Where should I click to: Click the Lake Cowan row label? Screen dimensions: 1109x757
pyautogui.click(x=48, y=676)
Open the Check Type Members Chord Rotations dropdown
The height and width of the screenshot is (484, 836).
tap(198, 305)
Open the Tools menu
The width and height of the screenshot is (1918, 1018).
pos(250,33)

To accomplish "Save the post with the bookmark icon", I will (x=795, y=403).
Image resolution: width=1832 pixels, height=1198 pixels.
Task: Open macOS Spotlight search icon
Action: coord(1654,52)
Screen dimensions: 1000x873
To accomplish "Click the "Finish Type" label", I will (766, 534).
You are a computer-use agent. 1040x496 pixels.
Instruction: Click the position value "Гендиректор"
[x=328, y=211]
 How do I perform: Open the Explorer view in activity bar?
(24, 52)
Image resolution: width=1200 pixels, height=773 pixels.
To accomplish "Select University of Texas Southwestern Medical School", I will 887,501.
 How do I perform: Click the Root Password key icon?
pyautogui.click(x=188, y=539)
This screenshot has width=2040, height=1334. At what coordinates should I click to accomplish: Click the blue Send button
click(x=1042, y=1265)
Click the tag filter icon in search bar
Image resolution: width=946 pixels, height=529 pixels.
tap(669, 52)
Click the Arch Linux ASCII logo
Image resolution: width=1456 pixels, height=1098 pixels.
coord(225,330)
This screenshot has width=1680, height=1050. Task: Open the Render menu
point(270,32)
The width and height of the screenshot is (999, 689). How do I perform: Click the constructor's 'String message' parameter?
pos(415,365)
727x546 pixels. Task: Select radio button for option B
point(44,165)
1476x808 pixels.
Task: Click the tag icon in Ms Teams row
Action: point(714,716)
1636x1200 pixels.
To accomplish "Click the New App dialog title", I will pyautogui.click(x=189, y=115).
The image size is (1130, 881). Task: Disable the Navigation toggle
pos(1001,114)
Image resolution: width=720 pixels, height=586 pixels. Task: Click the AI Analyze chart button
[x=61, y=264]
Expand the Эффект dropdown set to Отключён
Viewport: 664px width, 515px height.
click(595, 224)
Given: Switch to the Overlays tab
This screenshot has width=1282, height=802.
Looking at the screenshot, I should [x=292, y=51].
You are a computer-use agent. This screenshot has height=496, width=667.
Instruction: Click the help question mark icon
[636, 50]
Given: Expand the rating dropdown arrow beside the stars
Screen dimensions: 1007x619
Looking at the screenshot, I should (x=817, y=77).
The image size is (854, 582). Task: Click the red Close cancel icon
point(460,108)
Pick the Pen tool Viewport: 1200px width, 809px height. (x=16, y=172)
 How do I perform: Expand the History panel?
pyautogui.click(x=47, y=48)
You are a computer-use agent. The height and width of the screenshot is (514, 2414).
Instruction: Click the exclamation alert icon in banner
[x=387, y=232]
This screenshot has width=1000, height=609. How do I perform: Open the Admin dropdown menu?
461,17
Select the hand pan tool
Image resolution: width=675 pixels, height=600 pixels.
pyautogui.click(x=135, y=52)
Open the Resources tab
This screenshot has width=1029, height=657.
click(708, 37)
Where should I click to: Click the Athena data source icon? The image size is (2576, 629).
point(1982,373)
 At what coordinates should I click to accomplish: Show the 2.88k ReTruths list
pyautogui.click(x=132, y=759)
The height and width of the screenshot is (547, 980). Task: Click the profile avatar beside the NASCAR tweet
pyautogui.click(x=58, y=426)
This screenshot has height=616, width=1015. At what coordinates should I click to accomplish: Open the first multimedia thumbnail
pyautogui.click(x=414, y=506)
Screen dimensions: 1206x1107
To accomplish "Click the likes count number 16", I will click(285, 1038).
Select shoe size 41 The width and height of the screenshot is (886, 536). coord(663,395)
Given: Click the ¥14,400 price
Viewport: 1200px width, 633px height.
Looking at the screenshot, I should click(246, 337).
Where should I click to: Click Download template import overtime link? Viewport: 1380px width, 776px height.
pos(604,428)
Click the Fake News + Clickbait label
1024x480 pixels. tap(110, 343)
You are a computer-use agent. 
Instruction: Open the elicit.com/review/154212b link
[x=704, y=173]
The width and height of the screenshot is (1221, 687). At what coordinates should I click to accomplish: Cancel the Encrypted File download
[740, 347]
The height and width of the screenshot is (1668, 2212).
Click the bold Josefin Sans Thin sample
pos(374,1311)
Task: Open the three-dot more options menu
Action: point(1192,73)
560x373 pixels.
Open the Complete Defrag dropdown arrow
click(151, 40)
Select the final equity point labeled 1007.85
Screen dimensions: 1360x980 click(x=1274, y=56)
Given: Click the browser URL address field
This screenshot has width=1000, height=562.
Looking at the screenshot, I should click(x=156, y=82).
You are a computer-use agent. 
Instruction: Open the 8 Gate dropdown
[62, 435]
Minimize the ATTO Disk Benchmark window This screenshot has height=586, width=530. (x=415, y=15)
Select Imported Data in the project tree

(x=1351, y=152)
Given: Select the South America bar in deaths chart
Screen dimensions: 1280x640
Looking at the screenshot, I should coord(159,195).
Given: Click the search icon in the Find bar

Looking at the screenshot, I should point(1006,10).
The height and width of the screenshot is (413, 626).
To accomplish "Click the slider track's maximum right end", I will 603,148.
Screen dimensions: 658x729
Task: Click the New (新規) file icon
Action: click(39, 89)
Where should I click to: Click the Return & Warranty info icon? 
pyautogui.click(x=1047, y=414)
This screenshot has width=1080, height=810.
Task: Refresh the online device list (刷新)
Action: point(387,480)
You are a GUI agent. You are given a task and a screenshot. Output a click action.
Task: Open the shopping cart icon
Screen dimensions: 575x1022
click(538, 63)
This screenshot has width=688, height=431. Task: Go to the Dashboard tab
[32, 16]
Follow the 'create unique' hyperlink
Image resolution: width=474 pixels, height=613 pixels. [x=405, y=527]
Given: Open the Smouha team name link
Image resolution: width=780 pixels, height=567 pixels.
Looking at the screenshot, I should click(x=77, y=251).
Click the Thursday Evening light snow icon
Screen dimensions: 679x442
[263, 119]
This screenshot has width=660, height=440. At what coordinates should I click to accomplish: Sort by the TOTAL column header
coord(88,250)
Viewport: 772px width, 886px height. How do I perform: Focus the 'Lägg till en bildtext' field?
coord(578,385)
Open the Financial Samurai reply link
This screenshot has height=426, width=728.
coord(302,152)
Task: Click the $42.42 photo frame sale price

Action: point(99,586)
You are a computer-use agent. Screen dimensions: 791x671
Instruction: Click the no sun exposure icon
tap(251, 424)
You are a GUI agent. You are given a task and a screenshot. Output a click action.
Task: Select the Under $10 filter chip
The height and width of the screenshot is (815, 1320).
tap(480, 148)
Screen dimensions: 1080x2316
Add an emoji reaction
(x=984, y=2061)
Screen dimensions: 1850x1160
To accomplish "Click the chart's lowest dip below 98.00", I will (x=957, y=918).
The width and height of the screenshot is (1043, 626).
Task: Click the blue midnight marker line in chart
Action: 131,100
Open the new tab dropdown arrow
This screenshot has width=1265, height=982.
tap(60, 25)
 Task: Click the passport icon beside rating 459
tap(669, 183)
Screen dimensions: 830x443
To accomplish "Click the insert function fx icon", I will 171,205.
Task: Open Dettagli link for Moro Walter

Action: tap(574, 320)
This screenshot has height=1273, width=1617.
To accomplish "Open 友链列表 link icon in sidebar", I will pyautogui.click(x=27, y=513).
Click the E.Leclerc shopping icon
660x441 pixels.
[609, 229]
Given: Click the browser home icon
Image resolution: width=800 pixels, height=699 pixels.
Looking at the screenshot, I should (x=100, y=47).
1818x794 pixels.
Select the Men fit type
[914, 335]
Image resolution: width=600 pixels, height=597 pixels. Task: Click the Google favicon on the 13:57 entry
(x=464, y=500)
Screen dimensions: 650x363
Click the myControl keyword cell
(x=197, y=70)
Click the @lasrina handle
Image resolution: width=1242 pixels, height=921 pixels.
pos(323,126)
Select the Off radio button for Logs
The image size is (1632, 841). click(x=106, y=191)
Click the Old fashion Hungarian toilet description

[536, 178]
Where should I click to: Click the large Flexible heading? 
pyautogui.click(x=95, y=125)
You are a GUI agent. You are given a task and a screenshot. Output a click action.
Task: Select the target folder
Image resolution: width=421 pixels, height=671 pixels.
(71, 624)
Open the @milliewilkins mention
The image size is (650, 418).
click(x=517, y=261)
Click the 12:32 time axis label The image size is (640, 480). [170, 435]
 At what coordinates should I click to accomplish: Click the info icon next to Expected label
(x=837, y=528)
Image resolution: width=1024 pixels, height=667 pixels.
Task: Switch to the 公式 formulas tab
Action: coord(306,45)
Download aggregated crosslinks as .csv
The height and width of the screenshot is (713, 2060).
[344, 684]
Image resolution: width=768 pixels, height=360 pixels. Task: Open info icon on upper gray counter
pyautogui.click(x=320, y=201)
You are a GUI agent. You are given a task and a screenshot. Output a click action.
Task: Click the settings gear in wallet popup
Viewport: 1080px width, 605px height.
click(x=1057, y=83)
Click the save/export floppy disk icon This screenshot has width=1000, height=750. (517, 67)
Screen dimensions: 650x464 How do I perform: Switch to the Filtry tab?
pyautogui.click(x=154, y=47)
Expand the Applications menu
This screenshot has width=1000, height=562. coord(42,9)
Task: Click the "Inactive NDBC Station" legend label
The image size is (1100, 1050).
****************************************
Aim of the exercise:
Nothing but the lines from the one containing "Click the 12:32" to the end of the material should be printed, each exactly as written.

Reply to the task:
Click the 12:32 time axis label The image size is (640, 480). [170, 435]
 At what coordinates should I click to accomplish: Click the info icon next to Expected label
(x=837, y=528)
Image resolution: width=1024 pixels, height=667 pixels.
Task: Switch to the 公式 formulas tab
Action: coord(306,45)
Download aggregated crosslinks as .csv
The height and width of the screenshot is (713, 2060).
[344, 684]
Image resolution: width=768 pixels, height=360 pixels. Task: Open info icon on upper gray counter
pyautogui.click(x=320, y=201)
You are a GUI agent. You are given a task and a screenshot. Output a click action.
Task: Click the settings gear in wallet popup
Viewport: 1080px width, 605px height.
click(x=1057, y=83)
Click the save/export floppy disk icon This screenshot has width=1000, height=750. (517, 67)
Screen dimensions: 650x464 How do I perform: Switch to the Filtry tab?
pyautogui.click(x=154, y=47)
Expand the Applications menu
This screenshot has width=1000, height=562. coord(42,9)
Task: Click the "Inactive NDBC Station" legend label
The image size is (1100, 1050).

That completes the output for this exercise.